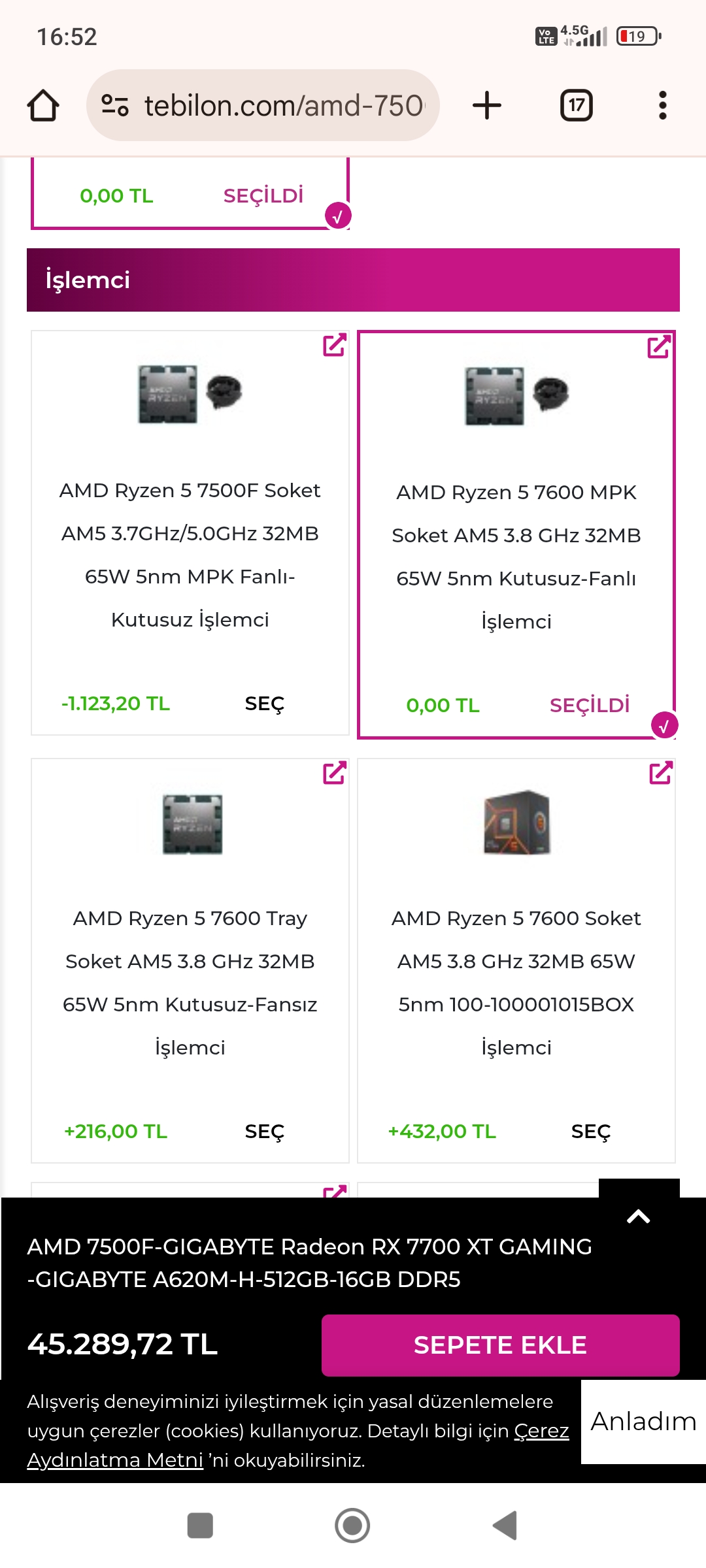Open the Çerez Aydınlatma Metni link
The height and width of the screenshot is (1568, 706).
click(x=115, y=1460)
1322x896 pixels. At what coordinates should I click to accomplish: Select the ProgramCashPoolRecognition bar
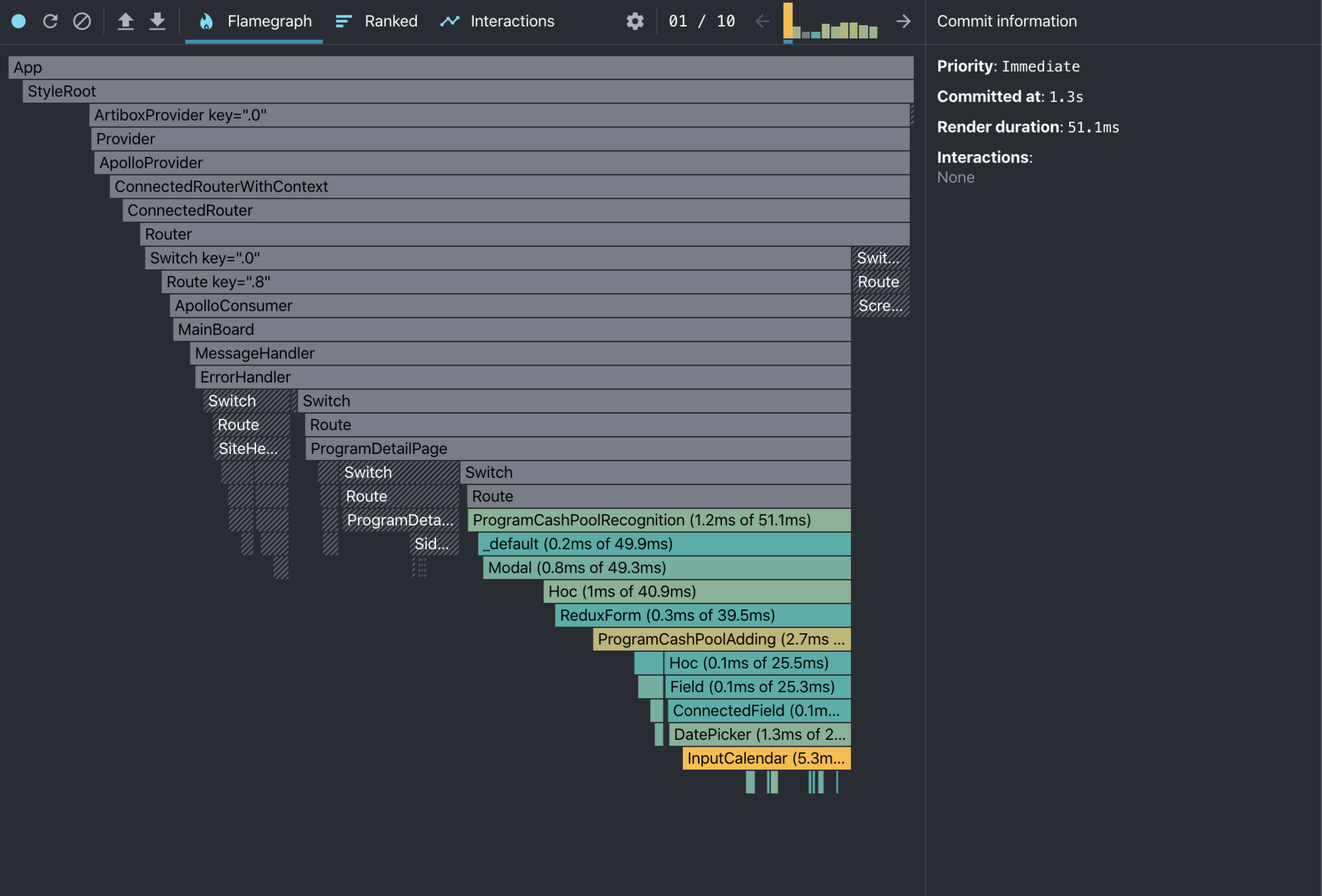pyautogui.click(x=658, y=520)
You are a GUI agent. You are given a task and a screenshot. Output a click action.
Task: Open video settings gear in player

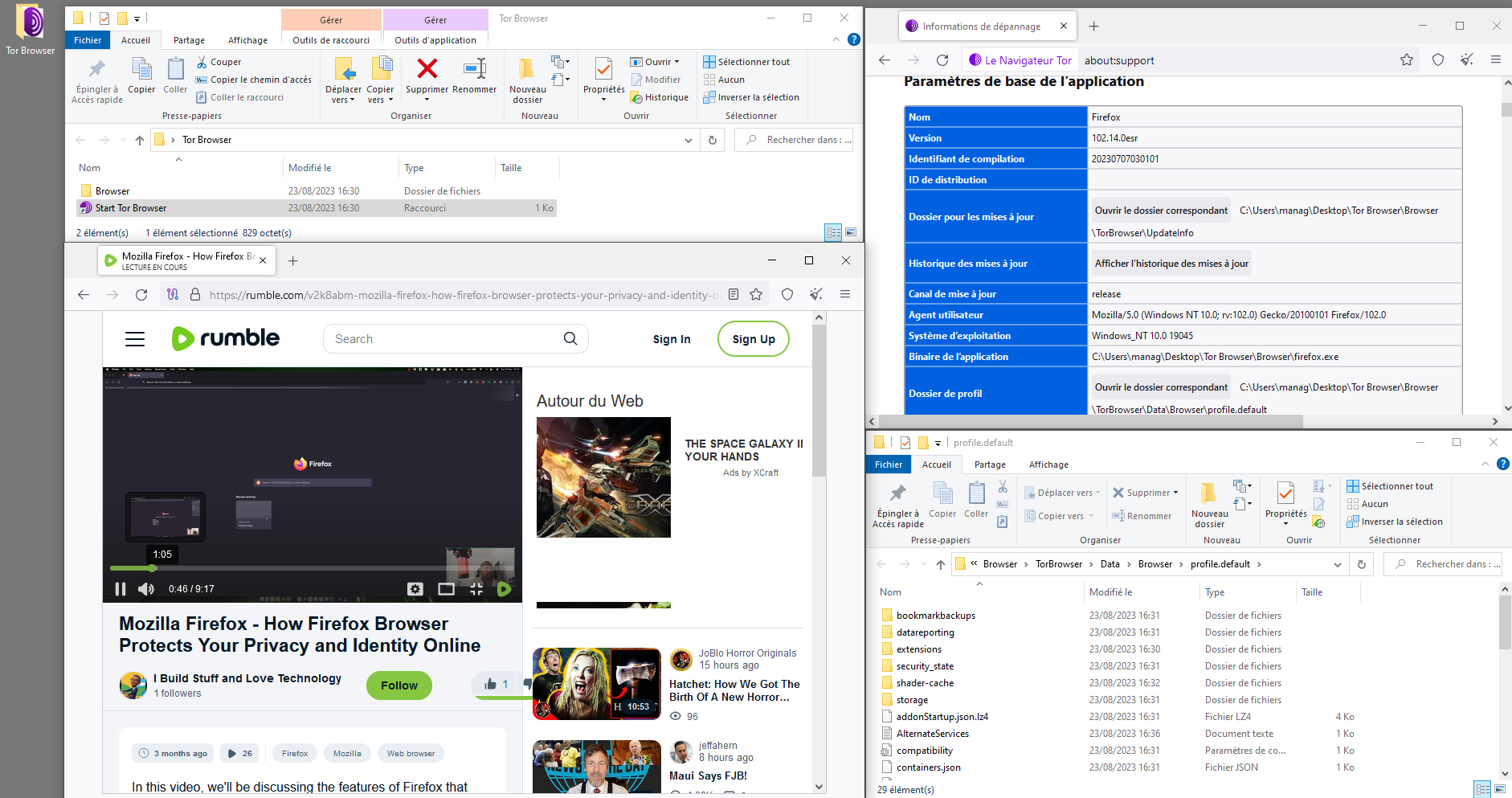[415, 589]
· · ·
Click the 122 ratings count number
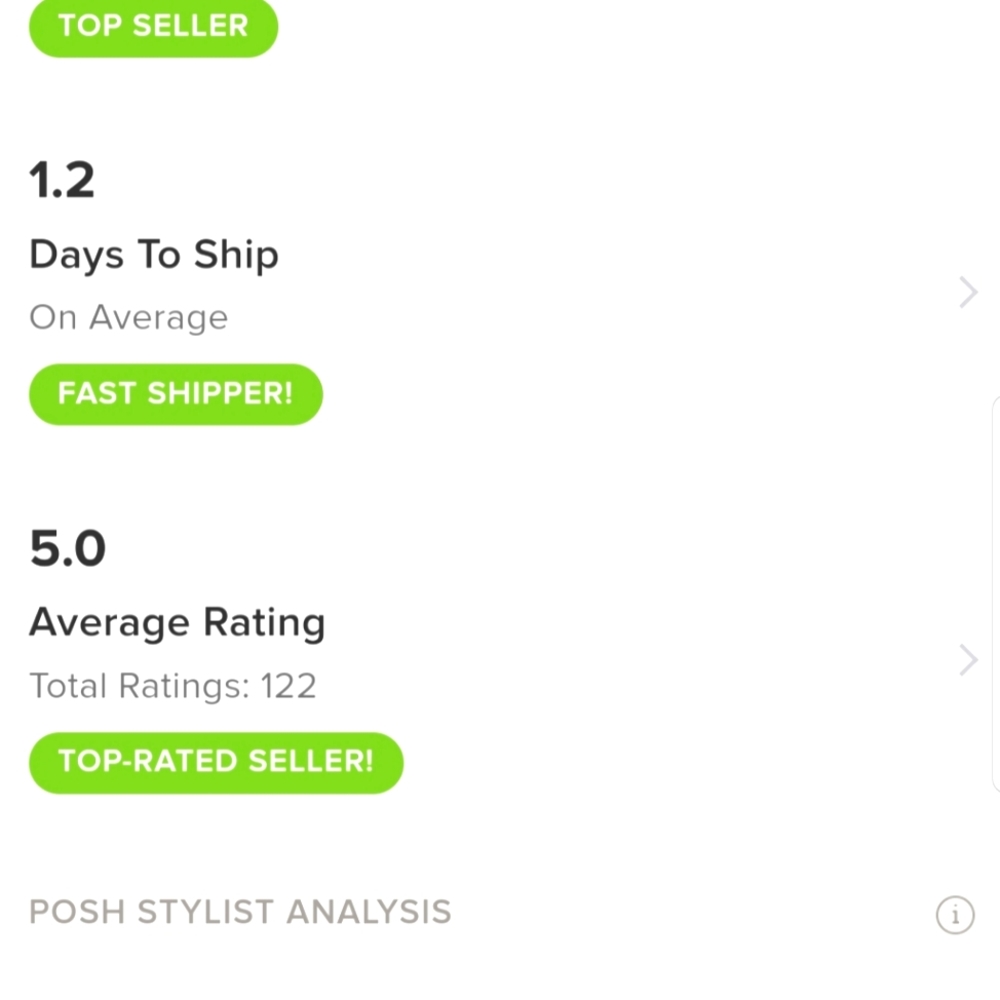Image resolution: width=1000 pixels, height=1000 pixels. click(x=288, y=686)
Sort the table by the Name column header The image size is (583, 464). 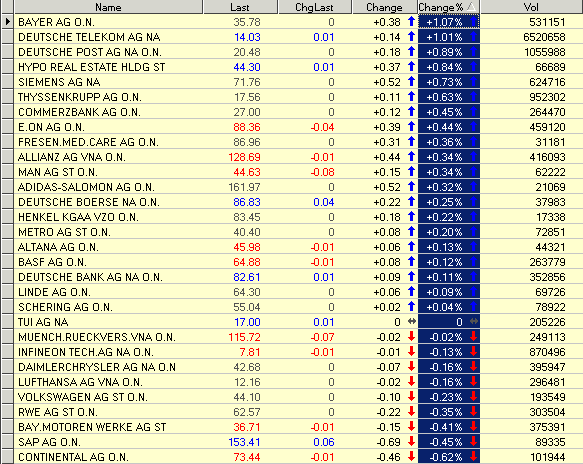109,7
· · ·
GIVEN EXERCISE: Identify each line in the records above that contains the string "screenshot", and copy every such line in full.

COMPLETE RESPONSE:
The height and width of the screenshot is (1568, 706).
You are a GUI agent. You are given a task and a screenshot. Output a click action.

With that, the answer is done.